Source document -

######

While the Russians moved swiftly to protect their multibillion dollar investment in Egypt, there was little the Israelis could do but sit back and wait—and hope. The government's television channels, after announcing news of Nasser's death, followed with an apt quote from Proverbs 24:17: "Do not rejoice when your enemy falls and let not your heart be glad when he stumbles." The Cabinet, hastily summoned, ordered Israeli front-line troops on alert until events were sorted out. Foreign Minister Abba Eban pointedly offered Nasser's potential successor a nonbelligerent atmosphere in which to operate. With the 90-day cease-fire between his country and Egypt due to expire early next month, Eban said at the United Nations: "We do not recognize a deadline. Israel will not open fire just because a certain date has been reached on the calendar." Richard Nixon and Britain's Prime Minister Edward Heath lent weight to Eban's words at week's end when they proposed a 9-day extension of the ceasefire.

######

Dataset entries -
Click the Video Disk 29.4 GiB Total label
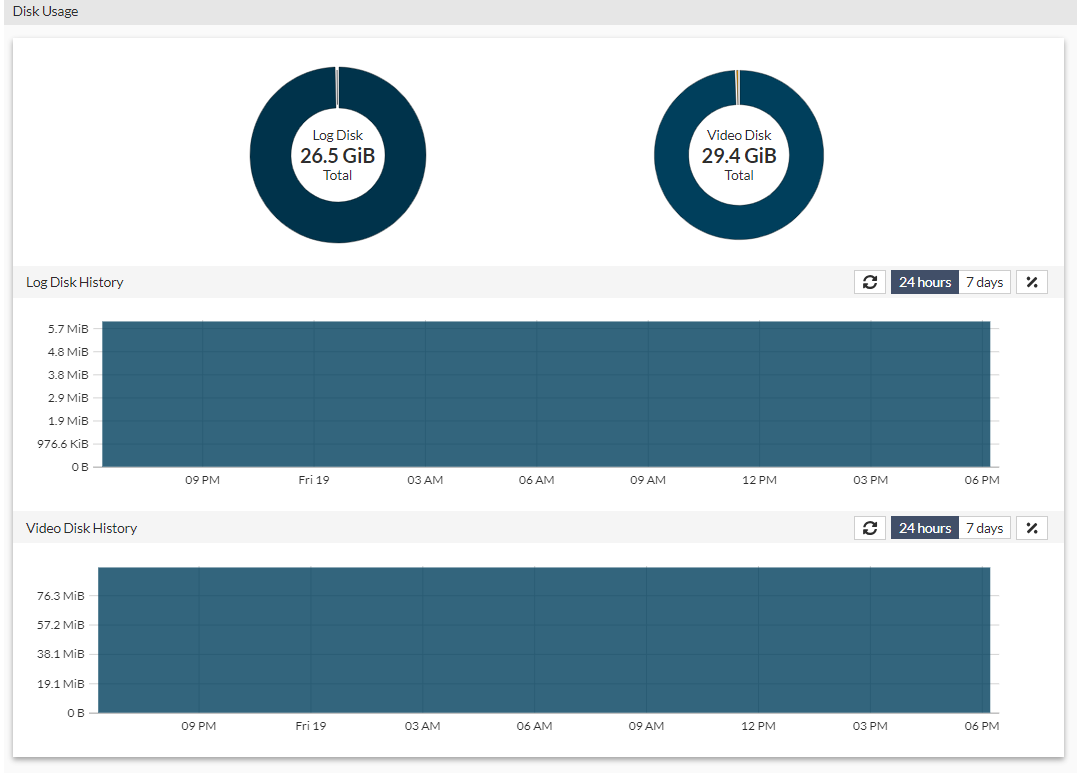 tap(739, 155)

######

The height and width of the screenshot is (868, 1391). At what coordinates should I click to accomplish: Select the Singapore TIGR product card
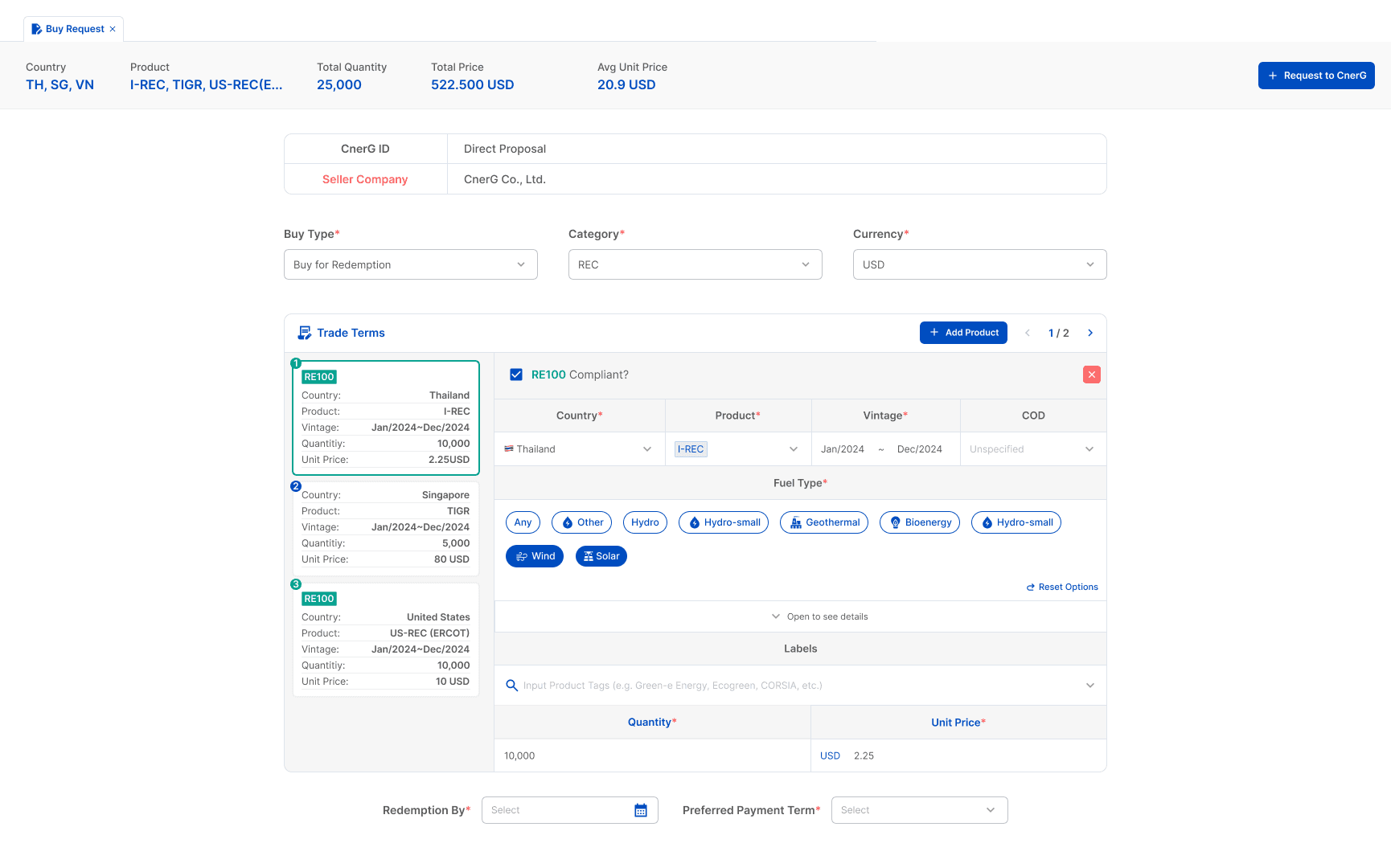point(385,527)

######

Required tasks -
1. According to the passage on Israel's reaction to Nasser's death, why did the Russians move swiftly after he died? Answer in one to three sentences.
2. Extend the passage on Israel's reaction to Nasser's death, starting after its last sentence.

Responses by task -
1. The Russians moved swiftly to protect their multibillion dollar investment in Egypt.

2.
Nixon received word of Nasser's death earlier in the week, just after he had been ferried by helicopter from Rome to the Sixth Fleet aircraft carrier Saratoga during his Mediterranean tour (see THE NATION). The President, Foreign Affairs Adviser Henry Kissinger and other aides closeted themselves in a captain's suite aboard the carrier to evaluate the news. The White House group knew almost nothing about Nasser's possible successors. A list of candidates, accompanied by dossiers, was flashed to the Mediterranean via Saratoga's two radio links to Washington.

Forgiveness in Grief

Nixon chose Health, Education and Welfare Secretary Elliot Richardson to represent him in Cairo. One reason: Richardson, who until recently was Under Secretary of State, was more experienced diplomatically than Nixon's initial choice, Presidential Counsellor Robert Finch. Some U.S. observers nonetheless deplored the fact that Nixon had not sent Secretary of State William Rogers. It was Rogers who devised the cease-fire that Nasser accepted in August, and his presence might have helped mend the fractured relations between the U.S. and the Arabs. As one observer put it: "The Arabs forgive everything in their grief, you know."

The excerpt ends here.